= British Sandwich & Food to Go Association =

The British Sandwich & Food to Go Association (BSA) was founded in January 1990 and is based in Chepstow, Wales. The aim of the organization is to improve the sandwich industry by setting standards and rewarding excellent sandwich manufacturers and retailers in the annual Sammies. The BSA is run non-commercially on behalf of its members by J&M Group, Ltd. This same group also runs various other organisations similar to the BSA such as the Pizza Pasta & Italian Food Society.

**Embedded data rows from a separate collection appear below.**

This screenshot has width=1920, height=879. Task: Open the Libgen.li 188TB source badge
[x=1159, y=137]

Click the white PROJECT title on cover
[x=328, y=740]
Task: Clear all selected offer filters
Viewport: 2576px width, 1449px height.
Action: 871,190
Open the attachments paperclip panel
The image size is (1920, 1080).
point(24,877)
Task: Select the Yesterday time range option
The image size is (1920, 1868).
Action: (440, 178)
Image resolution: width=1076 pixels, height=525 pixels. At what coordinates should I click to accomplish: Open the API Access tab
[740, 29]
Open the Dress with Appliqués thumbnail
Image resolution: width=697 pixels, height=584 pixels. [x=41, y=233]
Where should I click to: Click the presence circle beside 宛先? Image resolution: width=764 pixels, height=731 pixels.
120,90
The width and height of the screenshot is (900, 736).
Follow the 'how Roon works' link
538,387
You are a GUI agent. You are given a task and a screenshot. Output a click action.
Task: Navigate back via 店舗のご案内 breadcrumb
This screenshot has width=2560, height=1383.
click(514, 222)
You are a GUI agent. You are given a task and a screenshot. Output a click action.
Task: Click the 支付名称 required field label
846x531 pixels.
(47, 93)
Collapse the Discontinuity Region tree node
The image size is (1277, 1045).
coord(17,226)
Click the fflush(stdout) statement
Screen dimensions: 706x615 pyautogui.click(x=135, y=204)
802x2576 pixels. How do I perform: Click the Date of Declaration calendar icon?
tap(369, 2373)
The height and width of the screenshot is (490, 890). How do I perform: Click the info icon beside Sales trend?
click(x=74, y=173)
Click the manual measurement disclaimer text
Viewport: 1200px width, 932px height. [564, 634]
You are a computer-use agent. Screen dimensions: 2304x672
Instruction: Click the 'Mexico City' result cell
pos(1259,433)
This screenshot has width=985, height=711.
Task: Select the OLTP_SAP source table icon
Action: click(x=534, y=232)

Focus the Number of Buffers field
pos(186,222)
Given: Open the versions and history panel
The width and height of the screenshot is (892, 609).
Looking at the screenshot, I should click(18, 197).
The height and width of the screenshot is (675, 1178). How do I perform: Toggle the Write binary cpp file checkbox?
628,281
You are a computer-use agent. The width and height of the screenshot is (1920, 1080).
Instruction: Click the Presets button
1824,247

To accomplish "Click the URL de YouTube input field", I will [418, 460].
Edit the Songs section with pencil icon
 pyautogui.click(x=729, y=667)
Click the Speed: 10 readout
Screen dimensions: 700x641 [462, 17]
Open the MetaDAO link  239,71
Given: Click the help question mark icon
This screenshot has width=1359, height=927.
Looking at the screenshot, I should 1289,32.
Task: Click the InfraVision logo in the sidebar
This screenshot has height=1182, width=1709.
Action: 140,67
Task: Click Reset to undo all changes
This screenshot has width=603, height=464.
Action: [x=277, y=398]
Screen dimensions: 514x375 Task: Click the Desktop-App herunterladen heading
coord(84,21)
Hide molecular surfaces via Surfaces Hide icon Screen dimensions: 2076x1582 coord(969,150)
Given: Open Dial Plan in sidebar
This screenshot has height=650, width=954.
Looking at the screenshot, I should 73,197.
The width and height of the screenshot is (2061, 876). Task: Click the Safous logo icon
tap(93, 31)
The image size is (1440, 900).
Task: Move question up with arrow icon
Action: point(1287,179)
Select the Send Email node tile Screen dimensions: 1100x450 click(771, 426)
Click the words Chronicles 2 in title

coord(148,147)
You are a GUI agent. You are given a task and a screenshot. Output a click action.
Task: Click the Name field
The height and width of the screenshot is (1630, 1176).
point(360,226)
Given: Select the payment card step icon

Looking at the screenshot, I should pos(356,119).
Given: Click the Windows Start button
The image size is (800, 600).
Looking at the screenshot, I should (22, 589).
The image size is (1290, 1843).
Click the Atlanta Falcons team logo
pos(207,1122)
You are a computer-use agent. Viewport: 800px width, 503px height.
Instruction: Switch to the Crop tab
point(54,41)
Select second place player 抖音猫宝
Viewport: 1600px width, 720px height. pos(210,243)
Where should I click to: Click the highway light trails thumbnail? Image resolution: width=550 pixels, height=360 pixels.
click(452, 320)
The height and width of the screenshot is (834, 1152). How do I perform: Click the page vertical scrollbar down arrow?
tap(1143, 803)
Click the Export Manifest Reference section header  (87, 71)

Originally the British Sandwich Association, the group changed its name in 2015 to formally recognise the wider "food to go" market.

==Aims==
As the voice of the British sandwich industry, the primary aims of The British Sandwich Association are:

- To safeguard the integrity of the sandwich industry by setting technical standards for sandwich making and by encouraging improvement in the industry.
- To promote excellence and innovation in sandwich making.
- To provide a source of information for the industry.
- To promote the consumption of sandwiches.
- To provide a collective voice for all those involved in making, distributing and retailing sandwiches and to represent the views of the industry.

==Structure==

The association is a non-commercial organisation run on behalf of its members by Food Events & Things (FEAT) Ltd. which is commercially responsible for all the activities undertaken by the British Sandwich Association. Food Events & Things (FEAT) also runs other similar organisations, including the Pizza Pasta & Italian Food Association, The International Sandwich Association and The Café Society.

==Management==

The policy body responsible for guiding the association is the Management Committee, which comprises a balanced group of full members of the association who are elected each year. In addition to the chair and vice-chair, who can come from any sector of the organisation, the committee includes up to two manufacturers, two retailers, one sandwich bar chain, two independent sandwich bar operators, two retail bakers, two caterers, two suppliers and a representative from the van sales/distribution sector.

==Membership==

Full membership of the association is open to any organisation involved in the sandwich industry – including retailers, suppliers, sandwich bars, manufacturers etc. – provided that they can prove that they at least match the minimum standards required by the association in its Codes of Practice. In the case of manufacturers and high risk suppliers, the association requires that its own auditor inspects the production facilities and systems of the organisation.

In the case of lower risk suppliers, evidence of appropriate standards from a recognised independent source may, in some cases, suffice.

Retail members of the association must have a rating under the Food Standards Agency Food Hygiene Rating Scheme of at least three.

Only full members of the association are permitted to call themselves ‘Members’ or to use the BSA symbol. Those who simply want to have access to the information resources of the association, without the benefits of full membership, can become Subscribers to International Sandwich & Snack News Information Services. However, they must not call themselves members, use the BSA symbol or in any way infer or pass themselves off as Members.

==Publications==

A number of sandwich industry publications are produced in association with the British Sandwich Association. These include:

International Sandwich & Snack News magazine, launched in November 1990, is published six times a year. While the magazine supports the association and its members, particularly through the exclusive member index to suppliers at the back of the publication, it is independently published and does not necessarily always reflect the views of the association. International Sandwich & Snack News provides sandwich makers, retailers and others with up-to-date information and advice on everything from legislation and good practice to recipes. Copies of the magazine are free to members.
Ebulletins are issued regularly to provide up-to-date information about the activities of the association and issues affecting members. The bulletins are circulated exclusively to full members of the association with the aim of giving them advance warning of events as well as information about new legislation etc.
International Sandwich & Snack News Directory is published annually and provides a comprehensive list of suppliers and manufacturers to the industry.
A new consumer on-line magazine is to be launched in March 2012.